I’m actually writing this a couple of days early because of travel commitments in the latter part of the week. So if my market observations seem a day or two behind, that is the reason.
This week started off badly with major indices dropping sharply. The supposed catalyst was a poor holiday sales report from Wal-Mart. A drop in Wal-Mart sales does not surprise me. I hate shopping at Wal-Mart and will go almost anywhere else first to get what I need. The aisles are too crowded and the lines are too long. The convenience of being able to get almost anything one needs in one location is neutralized by the painful experience. Holiday shopping at Wal-Mart reminds me of the chariot race scene in the movie Ben Hur. I will gladly pay a little more somewhere else to avoid the unpleasant Wal-Mart experience. Many of my friends and neighbors express similar feelings and frustrations.

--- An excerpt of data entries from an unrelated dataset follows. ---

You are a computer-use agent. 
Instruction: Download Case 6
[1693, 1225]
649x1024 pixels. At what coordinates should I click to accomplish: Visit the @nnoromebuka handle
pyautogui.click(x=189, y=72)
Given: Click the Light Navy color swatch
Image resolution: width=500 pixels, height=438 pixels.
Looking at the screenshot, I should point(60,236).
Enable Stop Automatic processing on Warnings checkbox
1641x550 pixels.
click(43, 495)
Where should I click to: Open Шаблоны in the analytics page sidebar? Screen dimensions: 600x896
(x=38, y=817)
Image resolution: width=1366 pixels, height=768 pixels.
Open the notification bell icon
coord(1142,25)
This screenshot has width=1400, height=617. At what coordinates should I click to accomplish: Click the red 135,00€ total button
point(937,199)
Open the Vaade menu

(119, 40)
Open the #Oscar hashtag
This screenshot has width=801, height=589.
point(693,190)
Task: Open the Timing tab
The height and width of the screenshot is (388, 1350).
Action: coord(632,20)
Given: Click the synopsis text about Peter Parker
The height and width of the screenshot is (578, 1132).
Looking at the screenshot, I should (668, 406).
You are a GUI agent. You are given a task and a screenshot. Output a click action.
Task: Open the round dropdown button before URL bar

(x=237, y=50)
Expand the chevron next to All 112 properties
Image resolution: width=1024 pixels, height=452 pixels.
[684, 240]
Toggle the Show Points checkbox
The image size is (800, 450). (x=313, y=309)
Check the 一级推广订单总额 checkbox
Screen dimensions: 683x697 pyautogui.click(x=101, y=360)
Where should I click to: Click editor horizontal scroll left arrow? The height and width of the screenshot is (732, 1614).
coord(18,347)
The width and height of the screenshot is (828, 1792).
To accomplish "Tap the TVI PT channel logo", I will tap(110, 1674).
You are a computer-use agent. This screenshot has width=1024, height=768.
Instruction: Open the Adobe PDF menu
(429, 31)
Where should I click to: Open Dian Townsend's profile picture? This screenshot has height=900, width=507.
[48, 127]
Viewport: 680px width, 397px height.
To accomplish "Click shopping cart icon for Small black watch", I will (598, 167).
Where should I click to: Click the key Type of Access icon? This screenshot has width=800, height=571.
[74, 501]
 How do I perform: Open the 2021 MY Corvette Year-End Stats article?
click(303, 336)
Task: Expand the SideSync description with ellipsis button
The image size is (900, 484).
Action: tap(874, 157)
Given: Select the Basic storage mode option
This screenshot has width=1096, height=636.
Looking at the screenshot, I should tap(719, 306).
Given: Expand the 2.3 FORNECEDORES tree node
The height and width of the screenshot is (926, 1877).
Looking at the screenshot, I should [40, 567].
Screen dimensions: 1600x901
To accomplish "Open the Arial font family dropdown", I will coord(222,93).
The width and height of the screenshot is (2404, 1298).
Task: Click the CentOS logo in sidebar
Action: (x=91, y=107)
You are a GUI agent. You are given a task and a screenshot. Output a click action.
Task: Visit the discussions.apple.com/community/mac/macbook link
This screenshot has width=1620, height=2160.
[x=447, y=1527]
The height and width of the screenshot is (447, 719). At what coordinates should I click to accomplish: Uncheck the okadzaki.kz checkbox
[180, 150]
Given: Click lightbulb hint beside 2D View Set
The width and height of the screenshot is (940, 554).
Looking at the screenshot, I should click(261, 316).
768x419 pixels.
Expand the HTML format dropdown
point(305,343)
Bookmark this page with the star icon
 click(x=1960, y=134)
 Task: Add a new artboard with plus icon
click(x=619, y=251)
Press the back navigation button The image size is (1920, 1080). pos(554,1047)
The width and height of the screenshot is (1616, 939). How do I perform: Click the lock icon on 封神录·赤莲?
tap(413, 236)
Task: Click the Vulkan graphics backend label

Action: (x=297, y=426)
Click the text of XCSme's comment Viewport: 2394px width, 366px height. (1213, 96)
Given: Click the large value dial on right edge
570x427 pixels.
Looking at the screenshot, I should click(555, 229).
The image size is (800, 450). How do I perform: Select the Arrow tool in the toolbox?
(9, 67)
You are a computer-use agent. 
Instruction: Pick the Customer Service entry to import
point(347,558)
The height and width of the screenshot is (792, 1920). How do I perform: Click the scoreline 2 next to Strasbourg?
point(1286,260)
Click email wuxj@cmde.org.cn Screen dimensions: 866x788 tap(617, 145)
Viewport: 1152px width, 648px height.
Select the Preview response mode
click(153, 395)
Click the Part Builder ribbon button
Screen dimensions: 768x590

So I am not overly concerned by a slight slump in sales by the world’s largest retailer. I suspect that decline will be offset by higher sales numbers at other stores and by rising online sales. Based on early reports, that appears to be what is occurring.
Below is a chart of the Nasdaq. Monday’s sharp decline looks similar to the steep drop we saw at the end of October. The green line is a trend line showing the bottom of the current channel. Notice that the decline this week found support at that mark. The blue line marks the resistance level that the index finally broke through in November. That has now become a support level. So there is converging support for the Nasdaq at about 2370. It would be surprising to see the index break below that level.
The gold line is a 50-day moving average. During this rally that began in mid-summer, corrections have stayed well above that line. That is unusual and is one sign of a powerful bull trend. The bottom portion of the chart shows a moving average convergence divergence (MACD) and it is showing that market momentum remains strongly positive.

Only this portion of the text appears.